[Items from a dataset]
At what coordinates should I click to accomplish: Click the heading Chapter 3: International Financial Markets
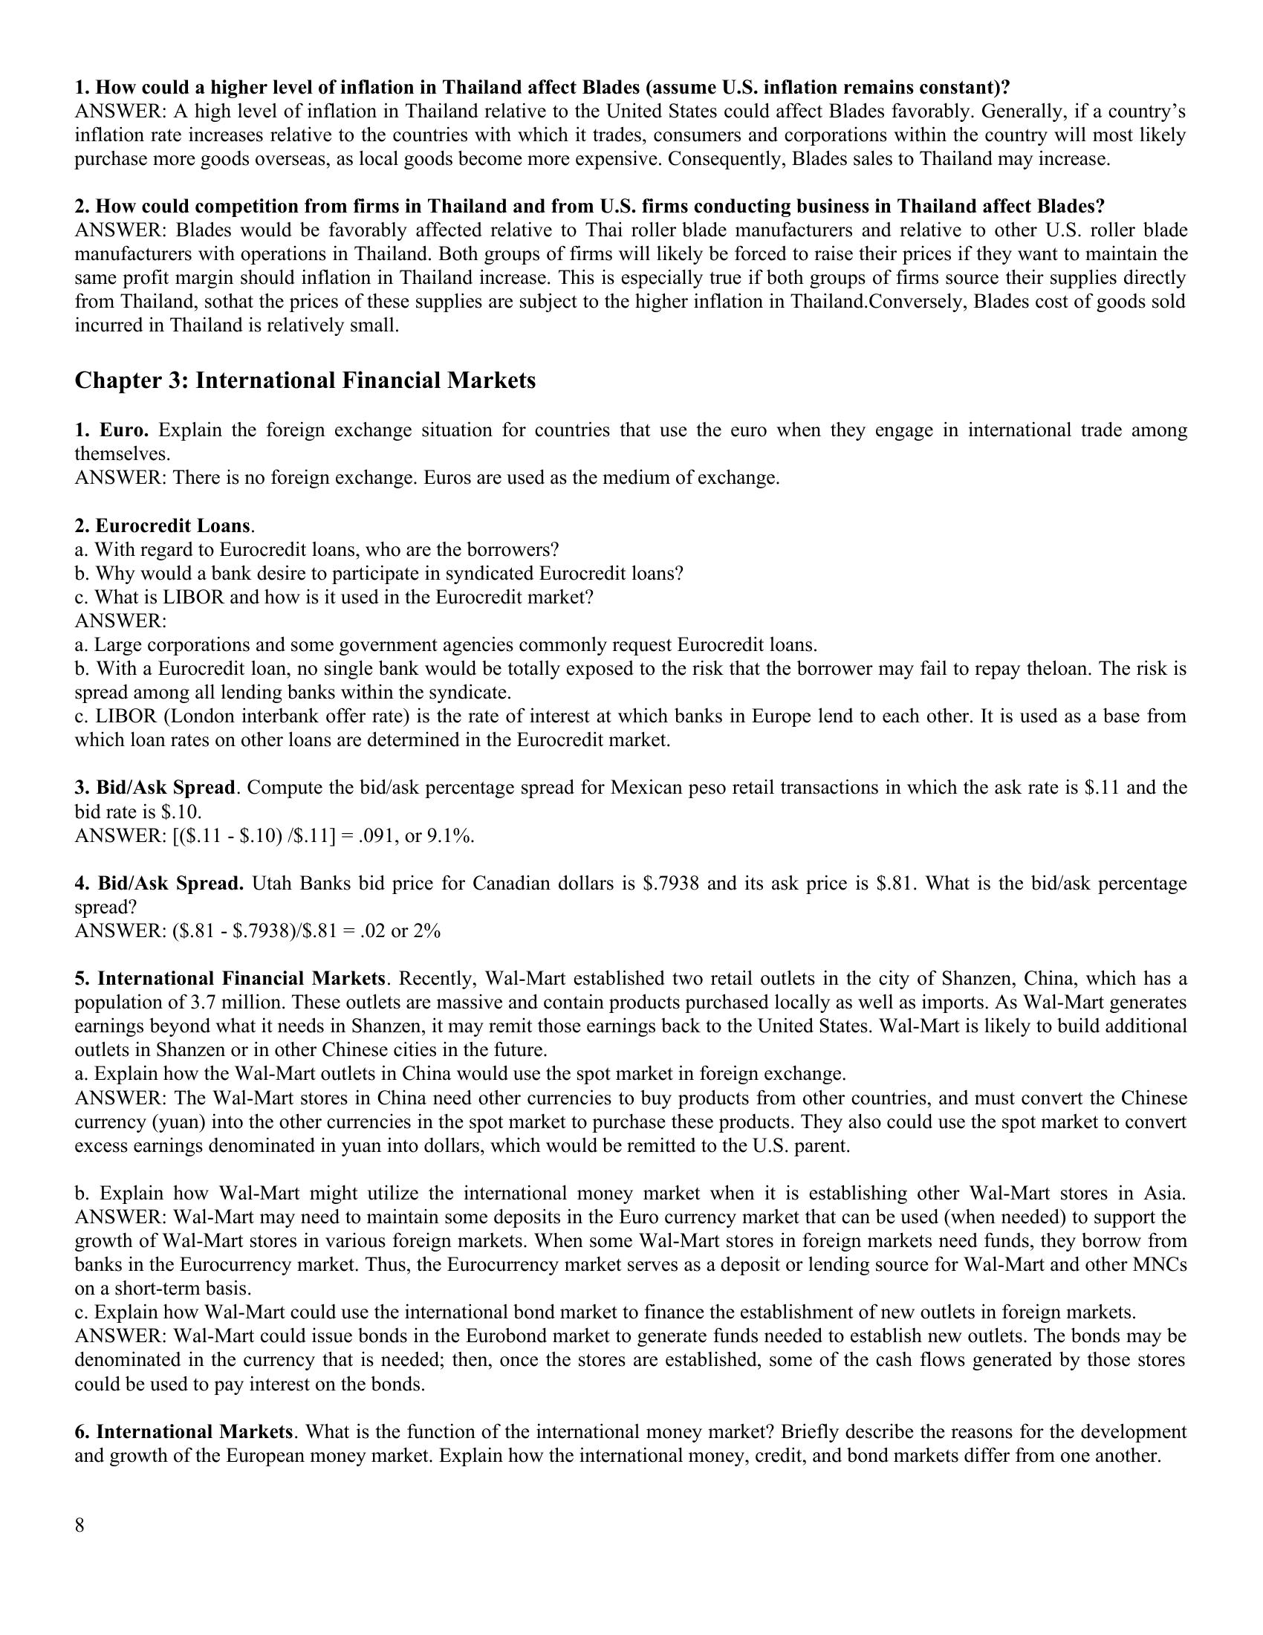tap(305, 381)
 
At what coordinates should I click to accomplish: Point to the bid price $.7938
tap(671, 884)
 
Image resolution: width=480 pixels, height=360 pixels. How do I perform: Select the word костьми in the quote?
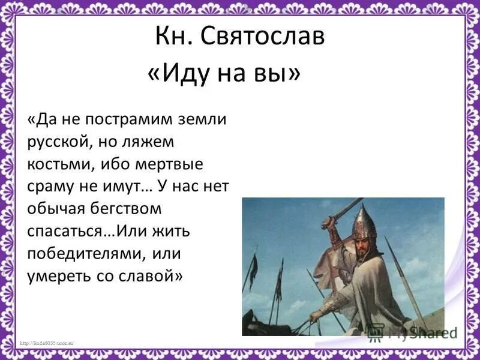coord(56,164)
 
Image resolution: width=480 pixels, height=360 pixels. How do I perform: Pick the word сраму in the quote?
coord(50,187)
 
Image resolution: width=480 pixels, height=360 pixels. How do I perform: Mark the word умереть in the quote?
coord(60,276)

* EXERCISE AIM: Pull out every line of the items above that contains the word "what", matching uppercase and lowercase exactly.

* ANSWER FOR THIS EXERCISE:
At what coordinates should I click to accomplish: Click the heading Chapter 3: International Financial Markets
At what coordinates should I click to accomplish: Point to the bid price $.7938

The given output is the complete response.